Pemimpin redaksi surat kabar Etilaat Roz mengatakan bahwa dua wartawan Afghanistan dipukuli dalam tahanan polisi setelah meliput demonstrasi di Kabul. Zaki Daryabi, pendiri dan pemimpin redaksi (pemred) Etilaat Roz, membagikan foto-foto kedua wartawan itu di media sosial.
Foto itu memperlihatkan bekas pukulan di punggung bawah, kaki, bahu dan lengan. Wajah kedua wartawan itu juga tampak memar dan terluka.
Ketika ditanya soal insiden itu, seorang menteri Taliban dalam pemerintahan baru mengatakan bahwa setiap serangan terhadap wartawan akan diselidiki.
Taqi Daryabi wartawan Etilaat mengatakan, insiden pemukulan itu membawa pesan mengerikan kepada media di Afghanistan, di mana pers yang independen telah berkembang dalam 20 tahun terakhir.
“Lima rekan kami ditahan di pusat penahanan selama lebih dari 4 jam, dan selama empat jam itu dua rekan kami dipukuli dan disiksa secara brutal,” katanya kepada Reuters pada Kamis (9/9/2021), sehari setelah kejadian.
Dia mengatakan kedua wartawan yang terluka dibawa ke rumah sakit dan dokter menyarankan mereka untuk beristirahat dua minggu.
Taliban sebelumnya berjanji untuk mengizinkan media beroperasi dan menghormati hak asasi manusia.
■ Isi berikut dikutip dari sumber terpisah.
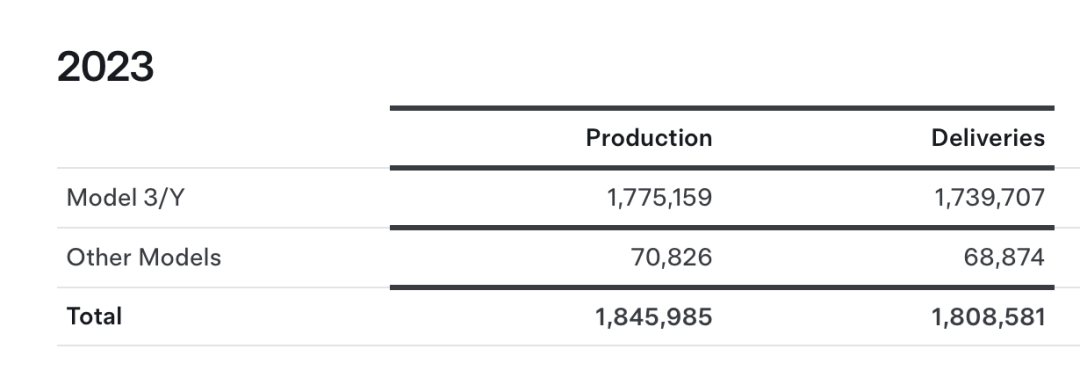1080x378 pixels.
Task: Click the thick divider below the Deliveries header
Action: click(x=722, y=167)
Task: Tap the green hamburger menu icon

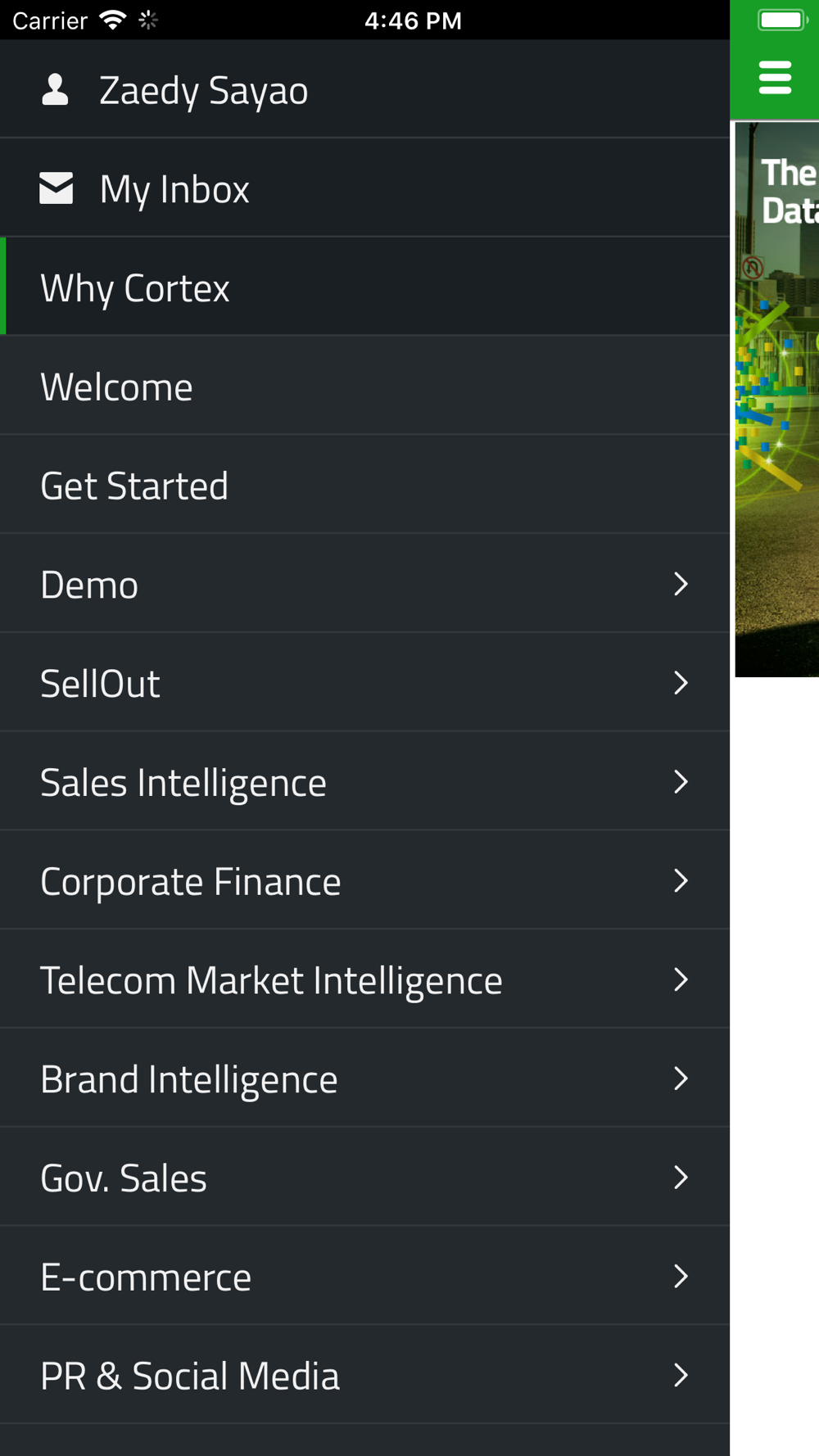Action: [775, 78]
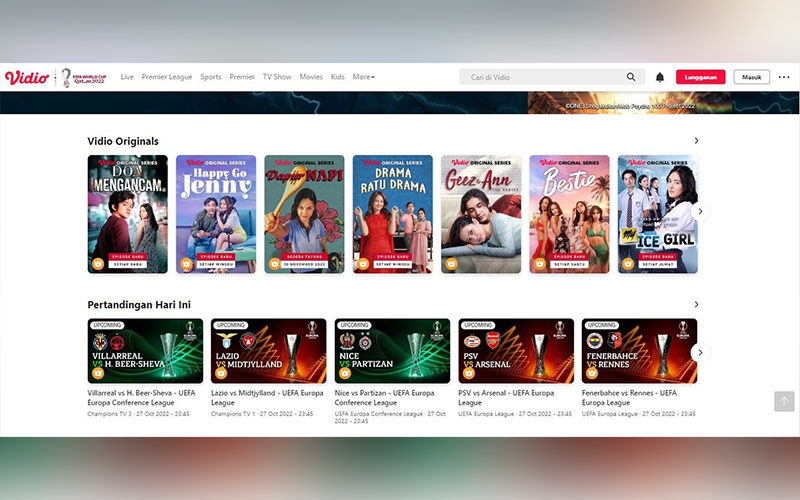The width and height of the screenshot is (800, 500).
Task: Expand Pertandingan Hari Ini section with chevron
Action: click(x=696, y=304)

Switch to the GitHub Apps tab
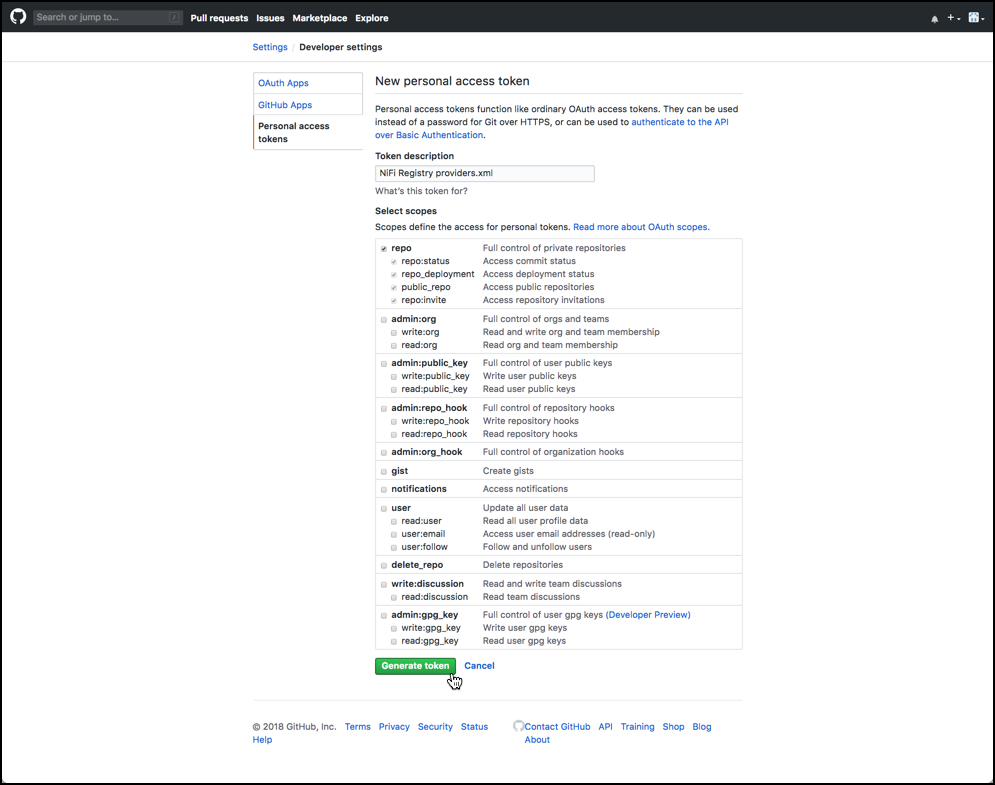(x=285, y=104)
Tapi insiden kekerasan sejak mereka berkuasa telah memicu keraguan di kalangan warga Afghanistan.
Daryabi mengatakan tujuh atau delapan orang memukuli mereka selama sekitar 10 menit.
“Mereka mengangkat tongkat dan memukuli kami sekuat tenaga. Setelah mereka memukuli kami, mereka melihat kami pingsan. Mereka membawa kami untuk dikurung di sel bersama beberapa orang lainnya,” kata dia.
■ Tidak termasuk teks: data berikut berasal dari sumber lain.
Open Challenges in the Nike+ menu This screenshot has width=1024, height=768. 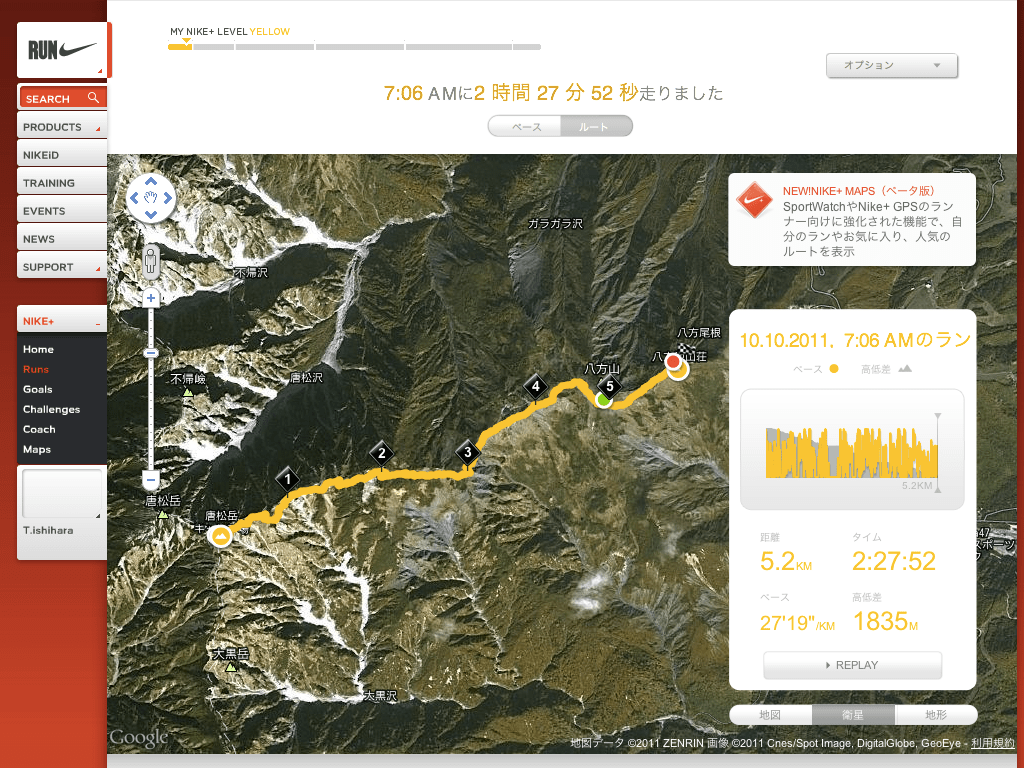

Reuters seperti yang dilansir Antara, belum dapat memverifikasi pengakuannya secara independen.
Saat Taliban memerintah negara itu pada 1996-2001, tidak ada media yang independen dan internet masih dalam perkembangan. Sejumlah wartawan telah mengeluhkan adanya serangan sejak Taliban berkuasa lagi. Beberapa wanita mengatakan mereka tidak diizinkan untuk bekerja di sektor media.
Dalam pemerintahan Taliban yang pertama, perempuan dilarang bekerja dan bersekolah. Kelompok militan itu mengatakan dalam beberapa pekan terakhir bahwa perempuan akan diizinkan untuk bekerja dan belajar di perguruan tinggi berdasarkan aturan hukum syariat.
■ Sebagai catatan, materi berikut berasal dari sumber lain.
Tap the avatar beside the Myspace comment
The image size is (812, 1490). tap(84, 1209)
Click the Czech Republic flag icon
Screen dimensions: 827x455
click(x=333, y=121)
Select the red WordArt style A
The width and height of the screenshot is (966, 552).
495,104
“Dengan keruntuhan pemerintah secara tiba-tiba, Etilaat Roz semula memutuskan untuk bertahan dan beroperasi dengan harapan tak akan ada lagi masalah besar bagi media dan jurnalis,” kata Daryabi.
“Namun dengan kejadian kemarin, harapan kecil yang saya miliki tentang masa depan media dan jurnalis di negara ini, hancur.”(ant/tin/ipg)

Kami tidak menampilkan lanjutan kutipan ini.